1. First Rain

202 6 0
                                    

21 Desember



Tidak ada hal paling sial selain pulang terlambat, terjebak hujan, sendirian, dan kau lupa membawa amunisi—payung. Kabar baiknya itu terjadi padaku. Aku tidak ingat bahwa sore ini ada kelas tambahan bahasa inggris, dan bodohnya aku tidak ingat juga sekarang musim hujan.

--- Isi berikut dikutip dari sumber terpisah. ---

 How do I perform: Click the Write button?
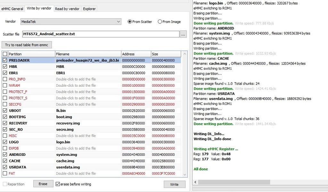tap(174, 184)
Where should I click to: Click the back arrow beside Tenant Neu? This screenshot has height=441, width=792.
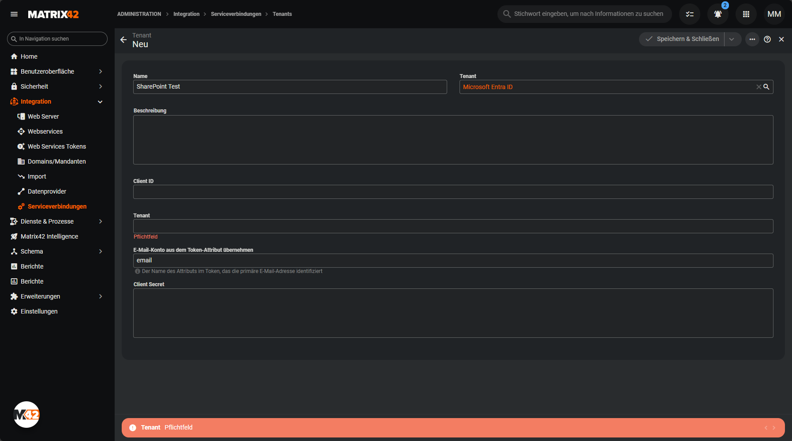point(123,40)
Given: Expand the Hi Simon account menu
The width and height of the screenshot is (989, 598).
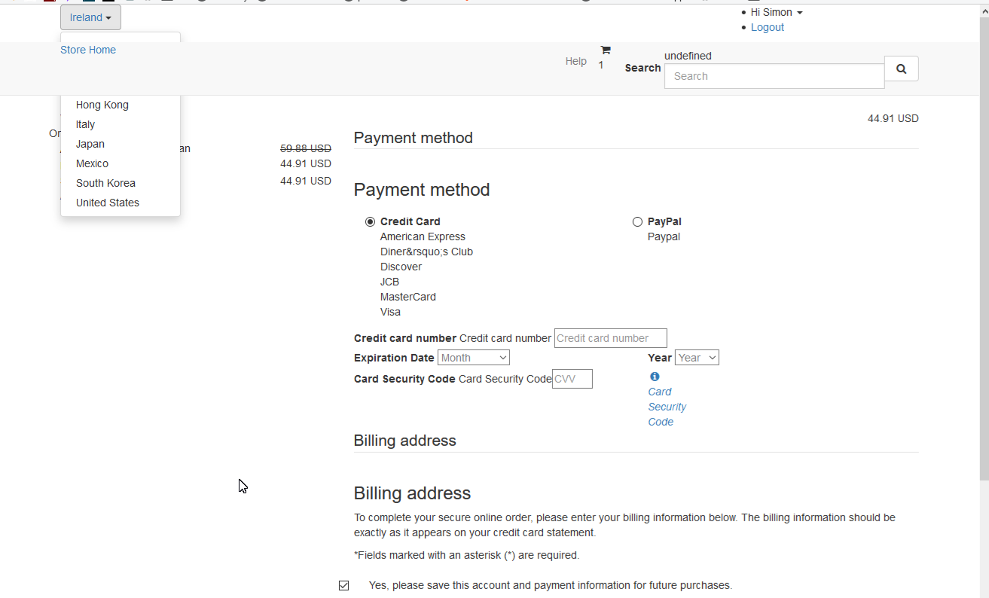Looking at the screenshot, I should pos(776,13).
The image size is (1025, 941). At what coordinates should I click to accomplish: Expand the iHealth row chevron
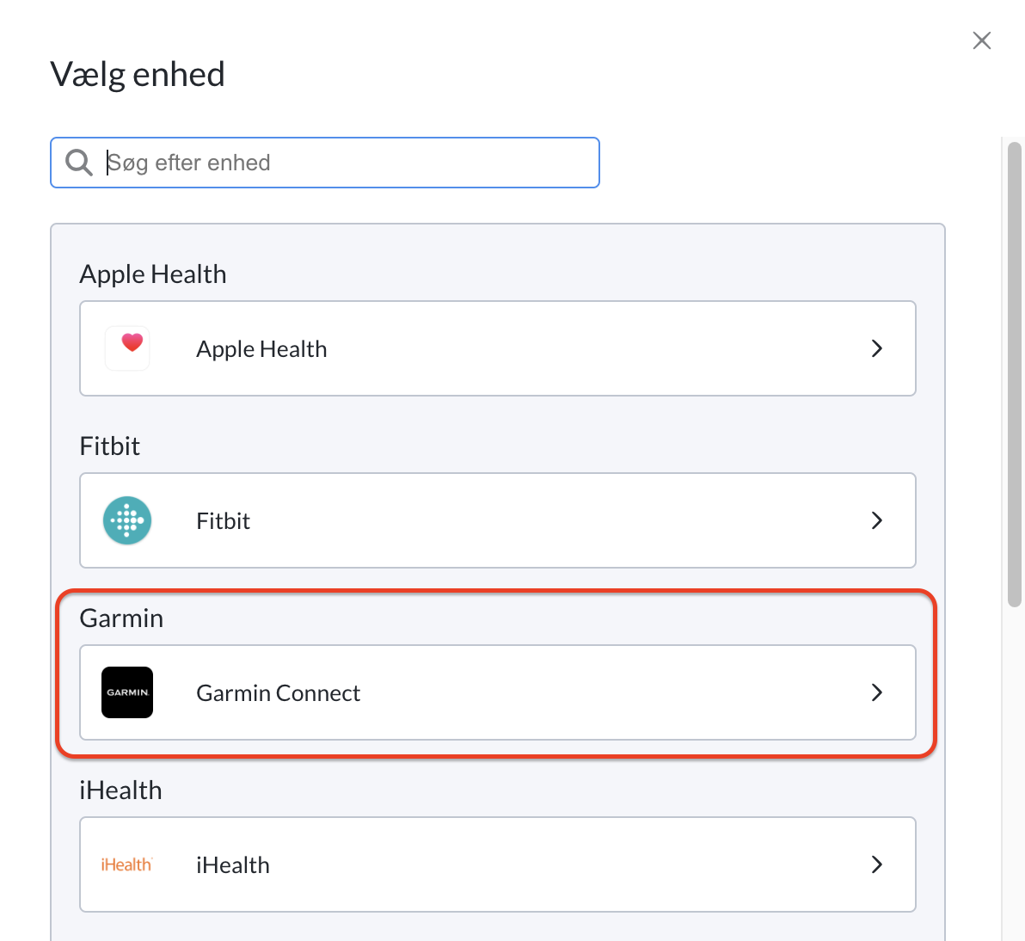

Orang mana yang nekat tidak membawa payung saat musim hujan?

Ya, aku.

Sebenarnya dari awal kakakku sudah mengingatkan untuk tidak lupa membawa payung atau jas hujan. Pagi-pagi sudah memekik keras sambil mondar-mandir, tidak tahu mencari apa. Kupikir hanya sedang sensi, aku sih mengangguk sok tahu saja. Jadi inilah hasilnya, terjebak di sekolah seorang diri dengan suara rintik hujan yang menemani kesendirianku.

Aku tidak masalah jika harus menembus hujan dan pulang dalam keadaan basah kuyup. Itu memang keinginanku yang entah kapan akan terkabul. Tapi ya, kau tahu? Ibuku akan marah besar. Sejak kecil aku tidak diperbolehkan bermain hujan—begitu juga dengan kakakku. Alasannya klise, nanti sakit. Tapi sepanjang aku melihat Sheza—teman kecilku—main hujan dengan anak lelaki di perumahan kami. Tak pernah aku lihat dia sakit, seperti berbaring di ranjang seharian penuh dan merengek atau menangis. Ya sesekali dia memang flu atau merasa pusing tapi besoknya dia sembuh.

Jadi kupikir apa kata ibuku itu tidak beralasan.

Suara derap langkah kaki tiba-tiba tertangkap pendengaranku. Refleks aku berpaling, mendapati seseorang sudah berdiri di sampingku dengan jarak kira-kira dua meter. Ia menghadap lurus ke depan dengan wajah datar—seorang laki-laki. Aku tidak tahu kenapa seperti ada magnet yang menarik atensiku untuk melihat wajahnya. Wajah datar itu justru membuat aku bertanya-tanya siapa lelaki ini? Dia asing.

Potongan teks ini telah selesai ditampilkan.